Hummus

I first encountered Hummus in a middle-eastern restaurant in Qatar. It was light, creamy and fluffy in texture. It tasted heavenly! Hummus is a blend of Chickpeas, tahini, olive oil, and garlic. It is usually served with pita bread in the middle-east, a match made in heaven.

The best way to make hummus is by using fresh cooked chickpeas and not the canned ones. There are different ways of making Hummus. Some like it coarser or smoother in texture. I like mine smooth. I use it as a spread for my bread along with fried eggs and some fruits on the side (my protein-packed breakfast).

This hummus is so creamy, light and fluffy, that it gets over so quickly. I end up making this every week. It’s that delicious. Let me tell you the tips and tricks I have learned, so read on or scroll down.

How to make the best Hummus

  1. cooked chickpeas- Soak the chickpeas overnight and pressure cook them for 5-6 whistles. You should be able to mash the chickpeas easily with your fingers. This is important if you want a smooth and creamy texture.
  2. Tahini– It is a paste made from toasted and ground sesame seeds. You can make this at home. Check my recipe for Tahini.
  3. garlic- the rawness of the garlic disappears when it is ground with the chickpeas. If you like your hummus garlicky then you can add more. I have added less.
  4. lemon juice- use freshly squeezed lemon juice. You can add more or less, depending on how tangy you want.

Variations of Hummus

This hummus is plain. There are different varieties of hummus. Some of which I will try to put it up on my blog.

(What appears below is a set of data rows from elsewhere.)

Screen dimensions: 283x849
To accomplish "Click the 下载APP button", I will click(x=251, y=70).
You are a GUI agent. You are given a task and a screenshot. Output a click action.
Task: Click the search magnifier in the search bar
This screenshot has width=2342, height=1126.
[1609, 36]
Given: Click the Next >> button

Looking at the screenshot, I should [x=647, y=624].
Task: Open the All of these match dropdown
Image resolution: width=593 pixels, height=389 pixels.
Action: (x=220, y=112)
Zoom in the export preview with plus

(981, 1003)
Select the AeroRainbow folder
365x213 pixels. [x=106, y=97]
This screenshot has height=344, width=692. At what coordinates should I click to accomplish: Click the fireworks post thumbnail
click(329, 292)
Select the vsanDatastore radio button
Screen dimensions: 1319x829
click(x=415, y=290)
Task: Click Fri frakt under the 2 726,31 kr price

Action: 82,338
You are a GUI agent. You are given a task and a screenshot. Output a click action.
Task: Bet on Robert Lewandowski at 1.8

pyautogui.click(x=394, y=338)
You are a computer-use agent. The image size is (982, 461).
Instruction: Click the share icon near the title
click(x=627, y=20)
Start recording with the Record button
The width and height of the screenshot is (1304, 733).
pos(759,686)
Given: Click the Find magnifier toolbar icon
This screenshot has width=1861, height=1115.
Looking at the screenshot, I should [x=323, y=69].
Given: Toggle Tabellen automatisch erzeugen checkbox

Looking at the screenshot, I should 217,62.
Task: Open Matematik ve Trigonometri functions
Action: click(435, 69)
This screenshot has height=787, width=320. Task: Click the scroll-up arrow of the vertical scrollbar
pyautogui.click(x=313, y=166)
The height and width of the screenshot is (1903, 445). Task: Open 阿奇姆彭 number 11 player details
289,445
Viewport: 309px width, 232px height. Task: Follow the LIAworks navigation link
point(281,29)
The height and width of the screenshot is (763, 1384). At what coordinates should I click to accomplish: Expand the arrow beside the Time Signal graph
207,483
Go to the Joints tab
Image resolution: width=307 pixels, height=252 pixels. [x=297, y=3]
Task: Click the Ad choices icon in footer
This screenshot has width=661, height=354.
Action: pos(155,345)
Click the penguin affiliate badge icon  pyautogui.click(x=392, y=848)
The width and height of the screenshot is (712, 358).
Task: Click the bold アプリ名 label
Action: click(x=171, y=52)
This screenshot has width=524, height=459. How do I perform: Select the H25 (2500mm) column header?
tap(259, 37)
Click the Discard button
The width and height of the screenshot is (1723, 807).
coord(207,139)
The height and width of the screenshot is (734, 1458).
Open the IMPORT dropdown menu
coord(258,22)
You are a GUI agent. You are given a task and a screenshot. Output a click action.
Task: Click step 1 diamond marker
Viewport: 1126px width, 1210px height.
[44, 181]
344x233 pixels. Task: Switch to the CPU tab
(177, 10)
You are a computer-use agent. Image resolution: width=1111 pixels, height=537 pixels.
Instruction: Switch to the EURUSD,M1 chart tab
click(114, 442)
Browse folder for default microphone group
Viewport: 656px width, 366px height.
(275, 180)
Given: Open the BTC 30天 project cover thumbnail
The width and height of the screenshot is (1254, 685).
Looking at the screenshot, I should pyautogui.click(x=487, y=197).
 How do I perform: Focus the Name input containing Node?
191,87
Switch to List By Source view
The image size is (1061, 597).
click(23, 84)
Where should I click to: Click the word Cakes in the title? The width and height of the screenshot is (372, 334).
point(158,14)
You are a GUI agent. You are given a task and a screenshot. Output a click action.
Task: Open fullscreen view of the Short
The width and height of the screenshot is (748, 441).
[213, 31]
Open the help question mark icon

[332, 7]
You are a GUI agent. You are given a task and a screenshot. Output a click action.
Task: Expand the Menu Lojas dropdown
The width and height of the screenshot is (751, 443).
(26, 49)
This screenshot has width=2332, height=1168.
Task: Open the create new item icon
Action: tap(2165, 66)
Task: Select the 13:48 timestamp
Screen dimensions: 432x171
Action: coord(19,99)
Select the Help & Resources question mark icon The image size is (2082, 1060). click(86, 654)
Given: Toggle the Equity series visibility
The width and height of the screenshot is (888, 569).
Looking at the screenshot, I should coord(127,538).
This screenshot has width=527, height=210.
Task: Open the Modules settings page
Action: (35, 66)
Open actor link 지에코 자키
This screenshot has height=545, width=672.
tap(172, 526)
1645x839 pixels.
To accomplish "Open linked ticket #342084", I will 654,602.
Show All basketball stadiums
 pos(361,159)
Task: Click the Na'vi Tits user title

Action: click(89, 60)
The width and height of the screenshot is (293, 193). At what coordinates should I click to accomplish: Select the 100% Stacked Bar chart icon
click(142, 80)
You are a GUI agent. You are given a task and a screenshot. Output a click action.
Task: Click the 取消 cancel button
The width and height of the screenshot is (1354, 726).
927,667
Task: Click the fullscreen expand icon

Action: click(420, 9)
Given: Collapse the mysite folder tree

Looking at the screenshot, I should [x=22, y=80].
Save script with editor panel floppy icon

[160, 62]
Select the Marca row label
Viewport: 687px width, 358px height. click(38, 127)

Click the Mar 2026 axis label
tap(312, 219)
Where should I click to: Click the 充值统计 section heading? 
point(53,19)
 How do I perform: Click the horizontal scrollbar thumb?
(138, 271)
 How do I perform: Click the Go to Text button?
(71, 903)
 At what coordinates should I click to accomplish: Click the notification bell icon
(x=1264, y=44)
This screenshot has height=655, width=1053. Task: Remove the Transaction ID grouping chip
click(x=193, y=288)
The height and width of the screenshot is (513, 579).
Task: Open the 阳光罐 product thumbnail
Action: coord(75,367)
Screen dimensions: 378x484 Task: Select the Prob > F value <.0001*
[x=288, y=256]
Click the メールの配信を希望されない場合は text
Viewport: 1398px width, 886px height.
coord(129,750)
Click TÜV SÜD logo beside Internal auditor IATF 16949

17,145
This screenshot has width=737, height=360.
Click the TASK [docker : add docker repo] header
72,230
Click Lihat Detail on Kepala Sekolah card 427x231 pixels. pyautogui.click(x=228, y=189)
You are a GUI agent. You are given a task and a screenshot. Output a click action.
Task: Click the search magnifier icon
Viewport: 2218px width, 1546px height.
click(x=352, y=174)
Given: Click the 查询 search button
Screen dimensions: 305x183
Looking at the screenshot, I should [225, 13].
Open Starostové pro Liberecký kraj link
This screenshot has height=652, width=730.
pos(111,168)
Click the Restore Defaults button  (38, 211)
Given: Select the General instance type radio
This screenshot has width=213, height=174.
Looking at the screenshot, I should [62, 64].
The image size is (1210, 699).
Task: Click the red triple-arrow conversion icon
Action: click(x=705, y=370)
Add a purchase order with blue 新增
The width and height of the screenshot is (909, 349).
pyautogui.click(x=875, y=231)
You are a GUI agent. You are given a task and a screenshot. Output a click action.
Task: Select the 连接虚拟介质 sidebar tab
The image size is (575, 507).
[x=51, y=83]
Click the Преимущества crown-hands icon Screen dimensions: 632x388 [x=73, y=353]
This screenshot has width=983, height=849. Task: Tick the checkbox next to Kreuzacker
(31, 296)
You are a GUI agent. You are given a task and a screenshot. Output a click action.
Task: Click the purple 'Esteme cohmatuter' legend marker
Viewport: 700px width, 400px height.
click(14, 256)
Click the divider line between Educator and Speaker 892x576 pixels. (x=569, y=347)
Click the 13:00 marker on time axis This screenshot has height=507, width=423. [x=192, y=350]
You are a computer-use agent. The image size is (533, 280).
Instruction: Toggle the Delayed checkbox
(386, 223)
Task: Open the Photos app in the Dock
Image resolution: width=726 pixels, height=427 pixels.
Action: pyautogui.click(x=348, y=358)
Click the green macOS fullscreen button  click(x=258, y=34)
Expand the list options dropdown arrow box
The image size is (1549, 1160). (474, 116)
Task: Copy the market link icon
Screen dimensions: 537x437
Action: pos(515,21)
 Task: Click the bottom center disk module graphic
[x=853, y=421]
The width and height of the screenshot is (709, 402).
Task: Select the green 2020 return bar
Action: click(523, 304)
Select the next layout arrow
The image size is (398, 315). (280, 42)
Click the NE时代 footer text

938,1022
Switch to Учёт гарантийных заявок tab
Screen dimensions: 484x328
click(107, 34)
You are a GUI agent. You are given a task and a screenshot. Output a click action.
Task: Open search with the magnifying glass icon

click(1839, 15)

  • Roasted Pepper and garlic hummus
  • Beetroot hummus
  • Edamame hummus
  • leafy herbs hummus

Hummus

Preparation time:10 min

Cooking time:20min

Total Time:30 min

Yield: 2 cups

Cuisine: Middle-east

Ingredients

  • 2 cups cooked chickpeas
  • 1/4 cup tahini
  • 1 large clove of garlic
  • 1 tbsp olive oil
  • 2-3 tbsp lemon juice
  • 1/2 cup water
  • 1 tsp paprika
  • 1/2 tsp cumin powder
  • salt to taste
  • For garnish- sumac, olive oil, paprika, cumin powder, or parsley

Instructions

  1. Add all of the above ingredients into a food processor or high-powered blender and blend till it becomes thick and creamy. Scrape down the paste stuck to the sides of the processor as necessary.
  2. If you feel the hummus is thick, add in 1-2 tbsp more water and blend till it becomes smooth.
  3. Taste and adjust as necessary, you can add more salt or more lemon juice for an extra zing.
  4. Scrape and serve it onto a bowl. Top with garnishes of your choice.

Note: You can store this in the fridge in an airtight container for a week.


Nutrition Facts:Calories196kcal, Total Fat: 7.1g, Saturated Fat: 0.9g, Cholesterol: 0mg, Sodium: 40mg, Total Carbohydrate: 25.8g, Dietary Fiber: 7.6g, Total Sugars: 4.4g, Protein: 8.8g, Vitamin D: 0mcg, Calcium: 70mg, Iron: 3mg, Potassium: 386mg.

*The nutritional information are calculated automatically. I cannot guarantee the accuracy of this data.